WEB OF DECEPTION. Made-for-TV movie. NBC-TV, 25 April 1994. Powers Boothe, Pam Dawber, Lisa Collins, Paul Ben-Victor, Rosalind Chao. Director: Richard A. Colla.

   In order to review this movie in the usual fashion, I’d also have to tell you more than you’d like to know about it — or more than I normally would. As is my usual fashion I picked this out of a box of DVDs I’d stored away in the basement and totally forgotten about, including how I obtained it and why I’d decided to own it in the first place.

   All I knew before I started watching it was that it was a crime film, it had the names of some people in it that I recognized, and that’s all. I didn’t even read the back cover.

   So assuming you’re somewhat like me in not knowing too much ahead of time, I’m going to be as sketchy in the details as I can and still come up a set of comments and other observations that make sense.

   Powers Boothe plays Dr. Philip Benesch in this film, a forensic psychiatrist who works hand in hand with the police department in court cases in which the sanity of the defendant comes into question. His job: to say the accused was sane at the time the crime was committed; the defense has to hire their own psychiatrist to say just the opposite.

   A more smug guy you cannot believe. Even the cops whose side he is on think he’s a jerk. This is a family-oriented blog, or else I’d be able to say what they really think. He is also having marital problems. His wife, played by Pam Dawber, has just found out he’d been having an affair. He claims it’s over, and asks for forgiveness.

   About this same time, a good-looking court stenographer (Lisa Collins) starts stalking him, following wherever he goes, and obviously obsessing about him. He’s flattered but finally tells her off, to get out of his life, adios, good-bye. She retaliates, and how. Suffice it to say that Dr. Benesch finds himself in deep sh–, oops, what it’s like to be on the other side of the law.

   Powers Boothe, who played Philip Marlowe on the HBO series of the same name, does a fine job here playing a man who finds his life turned upside down, almost literally. Pam Dawber, though, as his wife, does an even better job of playing a woman who is trying to keep loving her husband, but as more and more details come to light, finds it more and more difficult to do so.

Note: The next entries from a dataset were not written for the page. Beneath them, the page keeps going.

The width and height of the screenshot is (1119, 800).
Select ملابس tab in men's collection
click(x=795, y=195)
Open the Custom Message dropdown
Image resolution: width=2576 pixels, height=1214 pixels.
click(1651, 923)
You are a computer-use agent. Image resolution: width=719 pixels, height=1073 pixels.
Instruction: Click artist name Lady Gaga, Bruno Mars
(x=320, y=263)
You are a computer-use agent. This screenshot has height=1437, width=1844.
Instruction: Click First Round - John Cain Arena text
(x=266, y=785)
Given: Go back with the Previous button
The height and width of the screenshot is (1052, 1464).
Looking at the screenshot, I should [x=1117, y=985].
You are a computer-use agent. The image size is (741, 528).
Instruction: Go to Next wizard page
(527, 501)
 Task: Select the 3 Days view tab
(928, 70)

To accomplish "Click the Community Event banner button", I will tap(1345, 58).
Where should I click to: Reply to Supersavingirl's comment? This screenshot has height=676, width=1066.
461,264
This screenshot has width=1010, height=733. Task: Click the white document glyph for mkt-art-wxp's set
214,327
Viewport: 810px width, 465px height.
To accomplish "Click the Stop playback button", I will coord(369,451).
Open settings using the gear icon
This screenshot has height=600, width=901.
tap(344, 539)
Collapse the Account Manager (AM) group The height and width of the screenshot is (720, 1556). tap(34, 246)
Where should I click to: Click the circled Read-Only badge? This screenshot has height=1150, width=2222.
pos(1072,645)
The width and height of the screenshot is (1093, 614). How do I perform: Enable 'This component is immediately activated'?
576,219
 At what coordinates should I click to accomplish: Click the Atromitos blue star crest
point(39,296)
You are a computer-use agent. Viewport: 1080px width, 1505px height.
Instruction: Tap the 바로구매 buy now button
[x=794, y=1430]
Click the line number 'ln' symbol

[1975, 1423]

   This is pretty good entertainment, as far as the standard of TV-making stood in 1994. It would have been even better if the police weren’t so obviously uninterested in doing a proper investigation. The lady district attorney equally so. You’ll have to stay focused on the characters and the relationships between them. If you can, you should enjoy this one. If you’re interested in a murder mystery worthy of the name, I don’t believe you’ll be happy at all.